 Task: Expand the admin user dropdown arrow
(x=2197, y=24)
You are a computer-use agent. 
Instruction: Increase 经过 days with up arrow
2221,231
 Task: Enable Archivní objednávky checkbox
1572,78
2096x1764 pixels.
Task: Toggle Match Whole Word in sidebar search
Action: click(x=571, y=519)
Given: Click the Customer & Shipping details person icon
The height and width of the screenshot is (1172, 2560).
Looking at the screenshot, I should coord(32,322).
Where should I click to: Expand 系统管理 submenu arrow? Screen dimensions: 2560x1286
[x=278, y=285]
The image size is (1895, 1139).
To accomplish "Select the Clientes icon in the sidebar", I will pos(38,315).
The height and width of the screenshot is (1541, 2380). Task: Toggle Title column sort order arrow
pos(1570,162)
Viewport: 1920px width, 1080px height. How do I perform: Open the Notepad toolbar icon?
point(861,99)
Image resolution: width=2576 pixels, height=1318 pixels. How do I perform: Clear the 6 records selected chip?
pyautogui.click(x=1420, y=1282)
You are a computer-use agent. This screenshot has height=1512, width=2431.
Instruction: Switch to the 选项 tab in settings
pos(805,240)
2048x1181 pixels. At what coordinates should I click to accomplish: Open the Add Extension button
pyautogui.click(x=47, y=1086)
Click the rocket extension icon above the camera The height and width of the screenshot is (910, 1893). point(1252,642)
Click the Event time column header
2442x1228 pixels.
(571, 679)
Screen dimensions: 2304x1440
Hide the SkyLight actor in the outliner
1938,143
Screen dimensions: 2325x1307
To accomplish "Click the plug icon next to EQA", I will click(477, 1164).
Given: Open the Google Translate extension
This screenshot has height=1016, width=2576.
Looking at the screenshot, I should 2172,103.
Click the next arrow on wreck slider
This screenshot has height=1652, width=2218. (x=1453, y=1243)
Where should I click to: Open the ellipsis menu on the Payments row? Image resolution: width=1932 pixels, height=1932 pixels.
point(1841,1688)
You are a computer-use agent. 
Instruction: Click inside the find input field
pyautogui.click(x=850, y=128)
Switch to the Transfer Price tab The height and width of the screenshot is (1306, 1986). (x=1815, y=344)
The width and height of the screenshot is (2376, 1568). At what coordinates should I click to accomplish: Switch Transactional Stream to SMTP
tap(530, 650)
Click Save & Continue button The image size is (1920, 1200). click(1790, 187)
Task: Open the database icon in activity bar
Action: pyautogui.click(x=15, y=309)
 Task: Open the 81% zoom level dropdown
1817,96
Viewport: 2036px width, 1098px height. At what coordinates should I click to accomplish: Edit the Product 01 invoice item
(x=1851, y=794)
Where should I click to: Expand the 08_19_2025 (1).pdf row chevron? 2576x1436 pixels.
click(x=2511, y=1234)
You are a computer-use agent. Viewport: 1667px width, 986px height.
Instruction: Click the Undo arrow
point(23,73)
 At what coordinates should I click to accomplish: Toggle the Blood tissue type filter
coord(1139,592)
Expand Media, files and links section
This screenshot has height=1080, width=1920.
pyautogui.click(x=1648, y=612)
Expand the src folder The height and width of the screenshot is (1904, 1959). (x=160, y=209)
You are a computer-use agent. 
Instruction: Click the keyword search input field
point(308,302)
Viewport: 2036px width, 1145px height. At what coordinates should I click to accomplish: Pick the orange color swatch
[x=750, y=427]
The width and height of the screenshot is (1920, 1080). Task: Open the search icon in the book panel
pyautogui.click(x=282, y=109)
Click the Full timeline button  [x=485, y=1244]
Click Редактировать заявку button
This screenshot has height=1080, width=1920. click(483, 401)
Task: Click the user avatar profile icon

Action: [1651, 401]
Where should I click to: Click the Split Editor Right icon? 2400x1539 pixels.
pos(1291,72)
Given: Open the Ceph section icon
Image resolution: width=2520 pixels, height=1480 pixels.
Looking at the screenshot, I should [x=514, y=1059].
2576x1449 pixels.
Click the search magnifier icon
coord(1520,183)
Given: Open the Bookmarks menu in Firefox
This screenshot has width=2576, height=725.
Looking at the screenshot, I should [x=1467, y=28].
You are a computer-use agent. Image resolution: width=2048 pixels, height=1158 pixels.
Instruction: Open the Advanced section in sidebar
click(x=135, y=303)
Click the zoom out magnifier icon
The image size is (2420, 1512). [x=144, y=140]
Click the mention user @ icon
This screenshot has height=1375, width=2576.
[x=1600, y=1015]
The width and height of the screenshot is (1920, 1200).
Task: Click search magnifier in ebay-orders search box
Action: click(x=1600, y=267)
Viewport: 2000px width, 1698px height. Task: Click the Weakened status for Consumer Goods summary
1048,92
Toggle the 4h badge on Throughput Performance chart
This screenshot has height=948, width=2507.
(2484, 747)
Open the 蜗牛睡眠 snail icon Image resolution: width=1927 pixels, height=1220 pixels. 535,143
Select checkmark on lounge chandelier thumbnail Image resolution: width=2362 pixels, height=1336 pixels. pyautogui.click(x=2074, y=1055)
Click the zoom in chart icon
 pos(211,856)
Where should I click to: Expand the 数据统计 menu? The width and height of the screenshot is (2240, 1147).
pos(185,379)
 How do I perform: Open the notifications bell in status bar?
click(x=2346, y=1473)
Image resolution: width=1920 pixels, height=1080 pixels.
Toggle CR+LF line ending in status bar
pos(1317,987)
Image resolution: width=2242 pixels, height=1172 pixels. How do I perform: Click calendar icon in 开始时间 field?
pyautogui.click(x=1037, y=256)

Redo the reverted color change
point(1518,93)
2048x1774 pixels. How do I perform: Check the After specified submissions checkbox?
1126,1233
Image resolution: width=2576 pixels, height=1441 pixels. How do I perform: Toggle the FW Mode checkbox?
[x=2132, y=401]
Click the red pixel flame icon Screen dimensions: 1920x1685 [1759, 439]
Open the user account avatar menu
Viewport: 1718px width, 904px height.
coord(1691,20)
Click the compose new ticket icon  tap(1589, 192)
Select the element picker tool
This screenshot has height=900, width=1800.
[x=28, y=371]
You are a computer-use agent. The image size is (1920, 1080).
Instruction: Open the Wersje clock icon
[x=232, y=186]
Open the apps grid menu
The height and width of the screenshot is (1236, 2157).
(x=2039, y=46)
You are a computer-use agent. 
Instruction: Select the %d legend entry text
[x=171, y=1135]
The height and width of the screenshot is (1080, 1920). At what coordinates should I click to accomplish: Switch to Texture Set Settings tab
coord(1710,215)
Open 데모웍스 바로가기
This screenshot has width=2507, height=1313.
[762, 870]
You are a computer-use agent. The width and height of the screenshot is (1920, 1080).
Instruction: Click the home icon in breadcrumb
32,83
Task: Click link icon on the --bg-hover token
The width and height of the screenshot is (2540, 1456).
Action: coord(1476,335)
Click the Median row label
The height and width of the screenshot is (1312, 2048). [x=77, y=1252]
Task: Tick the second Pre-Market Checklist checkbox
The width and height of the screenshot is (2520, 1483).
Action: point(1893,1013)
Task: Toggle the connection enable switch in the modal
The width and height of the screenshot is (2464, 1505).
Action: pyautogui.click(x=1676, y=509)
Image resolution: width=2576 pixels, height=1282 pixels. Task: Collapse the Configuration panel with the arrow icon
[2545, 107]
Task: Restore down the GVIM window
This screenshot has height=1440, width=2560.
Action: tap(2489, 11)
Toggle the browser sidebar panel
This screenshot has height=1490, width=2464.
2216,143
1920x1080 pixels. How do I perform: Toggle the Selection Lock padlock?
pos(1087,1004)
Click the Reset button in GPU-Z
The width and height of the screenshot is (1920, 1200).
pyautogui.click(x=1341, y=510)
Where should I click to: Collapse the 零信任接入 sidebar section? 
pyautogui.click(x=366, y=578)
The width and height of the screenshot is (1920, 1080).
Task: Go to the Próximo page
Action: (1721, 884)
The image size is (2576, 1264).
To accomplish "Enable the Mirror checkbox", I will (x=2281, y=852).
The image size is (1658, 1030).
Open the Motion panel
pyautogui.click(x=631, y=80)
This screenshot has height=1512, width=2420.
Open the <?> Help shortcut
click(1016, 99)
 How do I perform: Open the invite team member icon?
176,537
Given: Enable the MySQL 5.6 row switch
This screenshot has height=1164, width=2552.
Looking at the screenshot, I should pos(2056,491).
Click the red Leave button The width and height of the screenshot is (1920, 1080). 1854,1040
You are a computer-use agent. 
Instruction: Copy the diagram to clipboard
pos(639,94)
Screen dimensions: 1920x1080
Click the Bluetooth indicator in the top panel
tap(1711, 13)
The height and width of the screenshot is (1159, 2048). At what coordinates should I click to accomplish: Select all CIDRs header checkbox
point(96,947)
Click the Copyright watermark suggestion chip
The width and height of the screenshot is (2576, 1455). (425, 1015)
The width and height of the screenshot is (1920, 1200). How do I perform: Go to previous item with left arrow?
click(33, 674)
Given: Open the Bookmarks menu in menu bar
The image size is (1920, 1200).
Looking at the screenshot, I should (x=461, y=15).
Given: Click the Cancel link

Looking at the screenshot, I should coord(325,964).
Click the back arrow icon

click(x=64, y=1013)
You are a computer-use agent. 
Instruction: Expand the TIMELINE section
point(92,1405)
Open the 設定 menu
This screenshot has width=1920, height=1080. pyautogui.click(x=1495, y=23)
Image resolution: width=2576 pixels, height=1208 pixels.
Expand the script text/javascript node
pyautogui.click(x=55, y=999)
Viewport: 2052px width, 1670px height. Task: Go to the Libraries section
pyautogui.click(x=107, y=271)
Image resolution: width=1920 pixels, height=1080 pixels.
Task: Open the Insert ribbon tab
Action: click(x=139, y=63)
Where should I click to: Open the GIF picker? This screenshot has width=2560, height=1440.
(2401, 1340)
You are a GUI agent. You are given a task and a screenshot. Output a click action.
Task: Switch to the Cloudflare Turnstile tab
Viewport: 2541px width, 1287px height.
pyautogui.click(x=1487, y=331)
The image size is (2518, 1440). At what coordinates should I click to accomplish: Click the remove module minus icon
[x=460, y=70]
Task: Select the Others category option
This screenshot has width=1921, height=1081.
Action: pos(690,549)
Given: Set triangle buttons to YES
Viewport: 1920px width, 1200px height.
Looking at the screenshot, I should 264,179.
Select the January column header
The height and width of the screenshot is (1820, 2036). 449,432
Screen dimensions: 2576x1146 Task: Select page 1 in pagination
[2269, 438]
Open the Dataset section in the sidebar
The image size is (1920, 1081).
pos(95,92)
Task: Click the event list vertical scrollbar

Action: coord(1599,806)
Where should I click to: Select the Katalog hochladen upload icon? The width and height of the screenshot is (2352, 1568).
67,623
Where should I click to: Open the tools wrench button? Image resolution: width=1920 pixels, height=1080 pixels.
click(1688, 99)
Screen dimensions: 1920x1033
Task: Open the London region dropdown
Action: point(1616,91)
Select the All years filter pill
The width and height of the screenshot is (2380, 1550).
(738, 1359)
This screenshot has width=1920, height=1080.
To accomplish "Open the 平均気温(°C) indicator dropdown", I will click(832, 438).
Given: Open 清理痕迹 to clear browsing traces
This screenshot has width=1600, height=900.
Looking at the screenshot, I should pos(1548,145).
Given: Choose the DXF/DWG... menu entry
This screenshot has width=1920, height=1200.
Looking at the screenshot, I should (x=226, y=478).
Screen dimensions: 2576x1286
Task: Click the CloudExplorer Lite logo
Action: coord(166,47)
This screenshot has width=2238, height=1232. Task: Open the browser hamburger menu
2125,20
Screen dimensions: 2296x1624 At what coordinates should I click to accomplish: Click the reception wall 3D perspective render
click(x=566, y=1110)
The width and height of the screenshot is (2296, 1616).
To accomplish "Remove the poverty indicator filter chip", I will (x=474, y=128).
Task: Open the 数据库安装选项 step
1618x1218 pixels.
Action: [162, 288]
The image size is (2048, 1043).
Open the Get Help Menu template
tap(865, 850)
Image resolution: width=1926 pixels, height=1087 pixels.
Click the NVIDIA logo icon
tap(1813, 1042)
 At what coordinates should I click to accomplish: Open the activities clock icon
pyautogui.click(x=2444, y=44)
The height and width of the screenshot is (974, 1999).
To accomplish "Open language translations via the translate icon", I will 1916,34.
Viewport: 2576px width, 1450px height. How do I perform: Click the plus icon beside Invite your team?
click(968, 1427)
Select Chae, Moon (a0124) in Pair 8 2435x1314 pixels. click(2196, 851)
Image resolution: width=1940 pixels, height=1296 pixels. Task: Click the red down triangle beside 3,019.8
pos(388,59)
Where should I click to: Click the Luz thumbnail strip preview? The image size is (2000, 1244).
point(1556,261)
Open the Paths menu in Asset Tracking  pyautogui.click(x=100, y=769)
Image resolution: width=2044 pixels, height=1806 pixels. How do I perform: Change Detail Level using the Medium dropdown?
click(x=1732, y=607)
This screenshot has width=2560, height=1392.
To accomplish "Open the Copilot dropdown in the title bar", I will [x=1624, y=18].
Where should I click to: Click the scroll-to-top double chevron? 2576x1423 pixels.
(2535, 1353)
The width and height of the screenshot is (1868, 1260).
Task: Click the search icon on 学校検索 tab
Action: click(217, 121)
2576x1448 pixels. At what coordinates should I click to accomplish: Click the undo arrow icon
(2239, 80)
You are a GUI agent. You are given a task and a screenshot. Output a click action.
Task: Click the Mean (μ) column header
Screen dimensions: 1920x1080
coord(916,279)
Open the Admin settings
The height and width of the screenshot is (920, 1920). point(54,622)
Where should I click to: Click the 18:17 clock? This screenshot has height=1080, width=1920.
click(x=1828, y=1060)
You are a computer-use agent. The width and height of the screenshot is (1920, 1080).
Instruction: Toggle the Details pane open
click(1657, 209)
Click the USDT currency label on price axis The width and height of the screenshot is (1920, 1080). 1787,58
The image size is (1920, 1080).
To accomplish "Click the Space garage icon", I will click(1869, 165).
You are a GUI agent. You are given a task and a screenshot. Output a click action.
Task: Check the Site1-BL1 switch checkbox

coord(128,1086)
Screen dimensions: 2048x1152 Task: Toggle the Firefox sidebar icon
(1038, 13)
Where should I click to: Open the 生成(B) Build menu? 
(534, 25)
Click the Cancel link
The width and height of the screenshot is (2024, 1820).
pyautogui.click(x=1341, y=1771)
• • • • •
**Problem:**
Only lines that contain "will" are needed, so copy each of them from the data.

**Written response:**
To accomplish "Select the Clientes icon in the sidebar", I will pos(38,315).
To accomplish "Click the plug icon next to EQA", I will click(477, 1164).
To accomplish "Enable the Mirror checkbox", I will (x=2281, y=852).
To accomplish "Open the 平均気温(°C) indicator dropdown", I will click(832, 438).
To accomplish "Remove the poverty indicator filter chip", I will (x=474, y=128).
To accomplish "Open language translations via the translate icon", I will 1916,34.
To accomplish "Open the Copilot dropdown in the title bar", I will [x=1624, y=18].
To accomplish "Click the Space garage icon", I will click(1869, 165).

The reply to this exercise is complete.